Run Inference

Run Single Inference

Run Single Inference

To trigger more inference jobs of an existing configuration, go to the Perform tab on the Projects page and open the Explore Inference Configurations subtab. Select Single Inference, specify the number of inferences per a stream and a batch, and click Execute :

_images/run_single_inference_1.png

The process starts and you cannot proceed until it is done:

_images/banner1-b.png

Once the inference is completed, go to the Analyze tab. The graph now indicates a point for the new inference experiment:

_images/new_inference_experiment.png

The table now also contains a row for the inference experiment:

_images/inference_history.png

Autobenchmarking

During the baseline inference with Batch 1 Stream 1 configurations, DL Workbench runs another inference where the parameters are set automatically depending on the model topology to obtain near-optimal performance on the selected accelerator. While automatic selection typically provides near-optimal performance, experimenting with various Batch and Stream combinations might help you accelerate performance even further.
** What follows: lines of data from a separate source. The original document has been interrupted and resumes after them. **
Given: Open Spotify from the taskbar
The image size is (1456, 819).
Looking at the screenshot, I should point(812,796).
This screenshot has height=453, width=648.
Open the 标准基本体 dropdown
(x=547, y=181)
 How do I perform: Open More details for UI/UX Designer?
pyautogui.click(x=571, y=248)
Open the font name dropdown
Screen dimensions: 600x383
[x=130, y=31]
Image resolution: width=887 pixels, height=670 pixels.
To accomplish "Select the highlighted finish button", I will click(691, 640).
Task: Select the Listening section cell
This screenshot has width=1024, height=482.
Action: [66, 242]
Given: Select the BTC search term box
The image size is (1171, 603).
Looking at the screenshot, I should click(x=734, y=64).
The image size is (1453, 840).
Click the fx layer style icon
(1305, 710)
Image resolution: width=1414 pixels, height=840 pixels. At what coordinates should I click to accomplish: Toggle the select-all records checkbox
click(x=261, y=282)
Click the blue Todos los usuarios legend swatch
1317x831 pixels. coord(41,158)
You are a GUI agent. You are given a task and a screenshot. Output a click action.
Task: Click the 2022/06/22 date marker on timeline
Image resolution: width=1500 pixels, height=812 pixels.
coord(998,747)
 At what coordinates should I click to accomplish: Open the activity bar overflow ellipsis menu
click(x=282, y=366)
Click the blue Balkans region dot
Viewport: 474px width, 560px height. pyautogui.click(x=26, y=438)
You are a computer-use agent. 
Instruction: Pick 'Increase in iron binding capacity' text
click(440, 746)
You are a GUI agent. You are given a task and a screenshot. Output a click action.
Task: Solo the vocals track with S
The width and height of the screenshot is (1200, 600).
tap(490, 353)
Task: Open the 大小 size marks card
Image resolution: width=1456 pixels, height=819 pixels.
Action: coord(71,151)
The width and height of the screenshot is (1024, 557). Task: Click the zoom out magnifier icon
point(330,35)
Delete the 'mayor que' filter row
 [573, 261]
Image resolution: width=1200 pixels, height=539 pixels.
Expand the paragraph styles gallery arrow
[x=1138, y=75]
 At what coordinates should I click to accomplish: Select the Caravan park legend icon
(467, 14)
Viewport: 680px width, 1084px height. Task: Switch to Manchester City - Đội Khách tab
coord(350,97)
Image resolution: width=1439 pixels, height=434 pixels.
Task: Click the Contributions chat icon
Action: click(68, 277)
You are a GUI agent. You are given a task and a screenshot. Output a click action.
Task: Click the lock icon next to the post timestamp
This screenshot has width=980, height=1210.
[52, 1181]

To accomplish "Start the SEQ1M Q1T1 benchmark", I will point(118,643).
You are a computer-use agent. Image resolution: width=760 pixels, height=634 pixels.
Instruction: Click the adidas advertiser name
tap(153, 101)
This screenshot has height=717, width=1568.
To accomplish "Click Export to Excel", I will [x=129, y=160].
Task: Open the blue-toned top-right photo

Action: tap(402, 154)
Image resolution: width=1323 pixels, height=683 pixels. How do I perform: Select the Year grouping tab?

_images/autobenchmarking.png

Note

For details about inference processes, see the OpenVINO™ Runtime documentation.

Run Group Inference

Run Group Inference

DL Workbench provides a graphical interface to find the optimal configuration of batches and parallel requests on a certain machine.

To run a range of inference streams, go to the Perform tab on the Projects page and open the Explore Inference Configurations subtab. Select Group Inference and click Configure Group Inference.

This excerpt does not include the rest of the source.